Hodgson van Essen says part of the reason for offering CI is that the demographic in the MEC stores is changing. While the retail locations traditionally attract a young demographic—university students, early 20s—she says MEC was starting to see the average age increase to early 30s.
“Those folks obviously have different needs—people are trying to buy their first home or maybe they’re getting married or having children. The decision around CI had been on our radar for a period of time, then we determined that it was a good time to launch it as part of our optional benefits offering, because we have optional life and optional AD&D as well.”
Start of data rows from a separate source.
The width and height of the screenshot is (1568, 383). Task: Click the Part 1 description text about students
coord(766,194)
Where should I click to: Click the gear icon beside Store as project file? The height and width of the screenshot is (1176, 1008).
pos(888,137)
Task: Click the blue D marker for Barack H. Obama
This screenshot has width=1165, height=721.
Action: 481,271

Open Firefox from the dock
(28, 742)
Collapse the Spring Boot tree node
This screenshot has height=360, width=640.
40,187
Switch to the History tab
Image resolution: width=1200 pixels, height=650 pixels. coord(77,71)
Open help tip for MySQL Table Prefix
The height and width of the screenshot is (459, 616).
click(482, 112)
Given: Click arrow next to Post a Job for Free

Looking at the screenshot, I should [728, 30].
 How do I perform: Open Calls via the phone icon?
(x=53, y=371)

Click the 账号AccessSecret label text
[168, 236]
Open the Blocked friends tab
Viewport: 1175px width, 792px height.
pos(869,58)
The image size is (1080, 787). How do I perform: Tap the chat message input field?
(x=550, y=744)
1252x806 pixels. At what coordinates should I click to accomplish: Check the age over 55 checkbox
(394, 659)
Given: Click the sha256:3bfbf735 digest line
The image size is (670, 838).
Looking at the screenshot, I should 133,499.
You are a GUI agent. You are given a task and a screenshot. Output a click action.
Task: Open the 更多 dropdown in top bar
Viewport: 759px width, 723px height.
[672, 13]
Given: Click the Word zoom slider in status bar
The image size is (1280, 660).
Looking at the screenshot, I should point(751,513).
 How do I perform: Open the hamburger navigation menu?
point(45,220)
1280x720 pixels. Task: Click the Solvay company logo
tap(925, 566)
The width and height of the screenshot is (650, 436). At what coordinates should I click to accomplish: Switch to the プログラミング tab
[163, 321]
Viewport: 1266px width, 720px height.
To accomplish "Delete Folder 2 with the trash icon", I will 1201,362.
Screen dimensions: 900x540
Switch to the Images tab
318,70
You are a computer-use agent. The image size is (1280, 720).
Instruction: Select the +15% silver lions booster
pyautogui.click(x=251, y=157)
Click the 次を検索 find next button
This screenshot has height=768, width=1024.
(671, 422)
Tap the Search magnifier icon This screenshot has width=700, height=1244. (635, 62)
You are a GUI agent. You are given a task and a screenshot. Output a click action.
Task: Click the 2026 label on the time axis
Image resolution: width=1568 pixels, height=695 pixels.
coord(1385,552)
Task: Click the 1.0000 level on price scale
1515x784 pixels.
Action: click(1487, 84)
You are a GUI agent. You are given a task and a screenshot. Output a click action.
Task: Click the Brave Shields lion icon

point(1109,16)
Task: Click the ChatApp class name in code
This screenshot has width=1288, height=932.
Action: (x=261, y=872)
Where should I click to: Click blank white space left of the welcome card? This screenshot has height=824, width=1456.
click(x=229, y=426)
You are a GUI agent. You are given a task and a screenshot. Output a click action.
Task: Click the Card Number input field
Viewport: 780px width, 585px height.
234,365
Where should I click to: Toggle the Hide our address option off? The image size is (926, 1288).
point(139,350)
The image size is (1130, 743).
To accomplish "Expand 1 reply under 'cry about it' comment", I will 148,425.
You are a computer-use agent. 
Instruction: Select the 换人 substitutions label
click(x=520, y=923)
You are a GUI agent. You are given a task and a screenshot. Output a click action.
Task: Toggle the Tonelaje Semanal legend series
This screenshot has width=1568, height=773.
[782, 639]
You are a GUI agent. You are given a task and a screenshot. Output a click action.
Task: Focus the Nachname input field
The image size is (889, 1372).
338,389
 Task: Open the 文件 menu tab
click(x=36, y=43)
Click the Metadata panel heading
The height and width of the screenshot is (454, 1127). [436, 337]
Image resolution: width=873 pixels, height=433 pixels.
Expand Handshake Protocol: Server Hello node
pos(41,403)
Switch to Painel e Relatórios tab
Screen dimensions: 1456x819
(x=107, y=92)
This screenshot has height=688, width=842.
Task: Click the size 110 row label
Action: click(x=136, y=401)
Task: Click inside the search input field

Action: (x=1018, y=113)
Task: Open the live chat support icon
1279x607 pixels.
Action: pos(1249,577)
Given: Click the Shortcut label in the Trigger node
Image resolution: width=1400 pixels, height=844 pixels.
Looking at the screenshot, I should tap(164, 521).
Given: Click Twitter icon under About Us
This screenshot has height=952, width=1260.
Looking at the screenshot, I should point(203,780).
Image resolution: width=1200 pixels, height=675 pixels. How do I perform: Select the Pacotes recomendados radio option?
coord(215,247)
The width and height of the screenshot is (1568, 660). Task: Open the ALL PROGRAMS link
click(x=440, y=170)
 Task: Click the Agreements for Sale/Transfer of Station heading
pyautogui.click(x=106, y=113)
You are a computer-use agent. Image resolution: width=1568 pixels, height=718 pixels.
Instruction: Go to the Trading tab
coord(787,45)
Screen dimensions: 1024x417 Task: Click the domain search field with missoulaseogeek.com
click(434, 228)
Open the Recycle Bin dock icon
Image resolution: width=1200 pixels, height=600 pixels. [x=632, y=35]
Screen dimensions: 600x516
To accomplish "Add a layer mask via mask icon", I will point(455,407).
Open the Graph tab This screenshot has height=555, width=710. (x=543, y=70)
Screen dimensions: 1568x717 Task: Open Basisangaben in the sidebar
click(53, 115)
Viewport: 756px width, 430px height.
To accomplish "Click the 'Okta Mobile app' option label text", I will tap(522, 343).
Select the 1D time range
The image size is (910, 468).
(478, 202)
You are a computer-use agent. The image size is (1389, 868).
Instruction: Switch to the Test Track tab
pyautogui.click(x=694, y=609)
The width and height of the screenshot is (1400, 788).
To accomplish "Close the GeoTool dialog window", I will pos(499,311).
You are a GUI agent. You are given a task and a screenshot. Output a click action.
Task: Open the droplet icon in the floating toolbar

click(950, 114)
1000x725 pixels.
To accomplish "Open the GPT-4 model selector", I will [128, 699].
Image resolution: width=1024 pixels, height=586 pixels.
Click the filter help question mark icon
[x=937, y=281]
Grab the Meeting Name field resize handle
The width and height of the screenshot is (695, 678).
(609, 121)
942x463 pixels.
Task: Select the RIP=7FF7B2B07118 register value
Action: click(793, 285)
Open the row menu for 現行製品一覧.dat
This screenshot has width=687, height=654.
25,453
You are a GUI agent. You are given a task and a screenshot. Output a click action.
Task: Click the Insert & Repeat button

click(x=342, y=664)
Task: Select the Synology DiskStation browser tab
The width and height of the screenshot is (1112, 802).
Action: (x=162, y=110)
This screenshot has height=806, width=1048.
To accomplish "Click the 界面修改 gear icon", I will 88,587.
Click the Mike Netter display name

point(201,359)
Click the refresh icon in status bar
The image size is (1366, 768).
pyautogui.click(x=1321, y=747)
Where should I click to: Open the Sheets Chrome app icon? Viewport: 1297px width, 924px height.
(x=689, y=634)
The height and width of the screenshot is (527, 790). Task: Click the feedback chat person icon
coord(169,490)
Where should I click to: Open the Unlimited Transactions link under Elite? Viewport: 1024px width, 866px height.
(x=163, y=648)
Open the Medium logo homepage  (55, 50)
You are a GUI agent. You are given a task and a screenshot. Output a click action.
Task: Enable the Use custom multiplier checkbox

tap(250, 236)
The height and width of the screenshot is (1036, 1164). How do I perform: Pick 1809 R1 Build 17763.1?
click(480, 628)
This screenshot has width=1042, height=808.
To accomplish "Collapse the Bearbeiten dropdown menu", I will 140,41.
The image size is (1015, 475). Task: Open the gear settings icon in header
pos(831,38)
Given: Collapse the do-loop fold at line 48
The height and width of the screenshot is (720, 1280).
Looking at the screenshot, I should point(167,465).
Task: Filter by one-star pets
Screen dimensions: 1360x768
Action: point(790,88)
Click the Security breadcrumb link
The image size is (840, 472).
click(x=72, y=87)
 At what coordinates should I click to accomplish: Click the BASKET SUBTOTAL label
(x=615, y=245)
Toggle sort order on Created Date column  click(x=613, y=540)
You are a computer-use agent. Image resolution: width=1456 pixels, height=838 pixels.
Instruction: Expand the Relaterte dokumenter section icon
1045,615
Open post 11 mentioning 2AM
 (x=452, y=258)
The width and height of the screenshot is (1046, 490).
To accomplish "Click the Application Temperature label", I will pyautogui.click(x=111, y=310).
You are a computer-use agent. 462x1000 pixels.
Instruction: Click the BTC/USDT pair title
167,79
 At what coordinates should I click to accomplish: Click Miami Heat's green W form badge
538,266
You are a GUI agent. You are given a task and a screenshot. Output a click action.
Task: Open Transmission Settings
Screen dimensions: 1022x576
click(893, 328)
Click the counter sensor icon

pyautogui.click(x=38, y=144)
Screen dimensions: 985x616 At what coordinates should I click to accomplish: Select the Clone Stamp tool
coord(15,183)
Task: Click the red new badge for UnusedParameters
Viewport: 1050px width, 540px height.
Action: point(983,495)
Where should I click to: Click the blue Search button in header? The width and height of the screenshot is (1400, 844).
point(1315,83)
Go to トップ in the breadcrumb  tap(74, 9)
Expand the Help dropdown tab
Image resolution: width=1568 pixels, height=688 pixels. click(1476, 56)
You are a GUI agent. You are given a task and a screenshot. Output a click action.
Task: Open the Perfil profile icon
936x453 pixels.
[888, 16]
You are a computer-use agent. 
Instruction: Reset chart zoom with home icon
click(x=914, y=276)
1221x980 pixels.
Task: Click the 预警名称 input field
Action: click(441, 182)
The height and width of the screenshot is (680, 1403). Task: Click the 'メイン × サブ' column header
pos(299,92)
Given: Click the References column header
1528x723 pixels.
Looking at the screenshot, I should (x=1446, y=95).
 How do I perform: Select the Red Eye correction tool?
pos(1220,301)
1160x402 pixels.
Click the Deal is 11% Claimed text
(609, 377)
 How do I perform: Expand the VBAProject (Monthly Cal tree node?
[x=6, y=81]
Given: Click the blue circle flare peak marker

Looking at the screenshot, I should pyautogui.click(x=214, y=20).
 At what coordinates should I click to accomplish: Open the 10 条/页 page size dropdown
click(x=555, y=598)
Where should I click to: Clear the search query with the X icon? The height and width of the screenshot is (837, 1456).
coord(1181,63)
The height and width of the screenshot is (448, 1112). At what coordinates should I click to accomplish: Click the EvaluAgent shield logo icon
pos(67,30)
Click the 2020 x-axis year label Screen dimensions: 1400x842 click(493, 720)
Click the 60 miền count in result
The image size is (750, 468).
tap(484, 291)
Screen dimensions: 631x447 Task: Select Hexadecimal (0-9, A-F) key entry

And employees think it’s a worthwhile offering. “Our managers within our store locations across Canada will give feedback to us on anything that they’re hearing anecdotally.” Although Hodgson van Essen says that CI isn’t necessarily a common offering, employees were letting store managers know that it was a great one to have. “We hear so much in the media, and even just MEC’s own experience with illnesses with staff—they happen. And I think, anecdotally, those few employees do tend to pipe up and say something because it immediately impacts them because they’ve either experienced [illness] or someone within their family has.”
Financial Help
And while the CI benefit may alleviate employees’ financial worries down the road, MEC’s interest-free loans can help alleviate those worries now. This started with computers, because the company had a high student quota in its employee base. “We were helping to support employees financially to be able to have a computer at home and have a loan to be able to purchase one.”
That just morphed into a couple of MEC’s bigger product lines, such as bikes and boats. “That is definitely a well- utilized benefit,” says Hodgson van Essen. “Staff love it.” In 2012, 287 employees used the program.
MEC also offers a tuition reimbursement program for both its full- and part-time employees who meet the criteria (i.e., one full year of employment at MEC). Full-time employees receive $1,000 per year, and part-time employees receive $750 a year. Last year, 112 people utilized the program. “MEC encourages employee growth and movement throughout their career in whatever it is they’re discerning to do,” says Hodgson van Essen.
She recalls a long-term employee who took advantage of the reimbursement program when it was launched. He is now a nurse. “He is still with MEC and has nothing but positive things to say about his experience here,” she says. “He is appreciative of the support for his education and ultimately his main career.”
Hodgson van Essen says that’s part of MEC, too—being part of the MEC family. “It was lovely to see [this employee] pursue where he wanted to go. Those employees continue to move on in their lives and talk about MEC with their family and friends—kind of pay it forward that way for us.”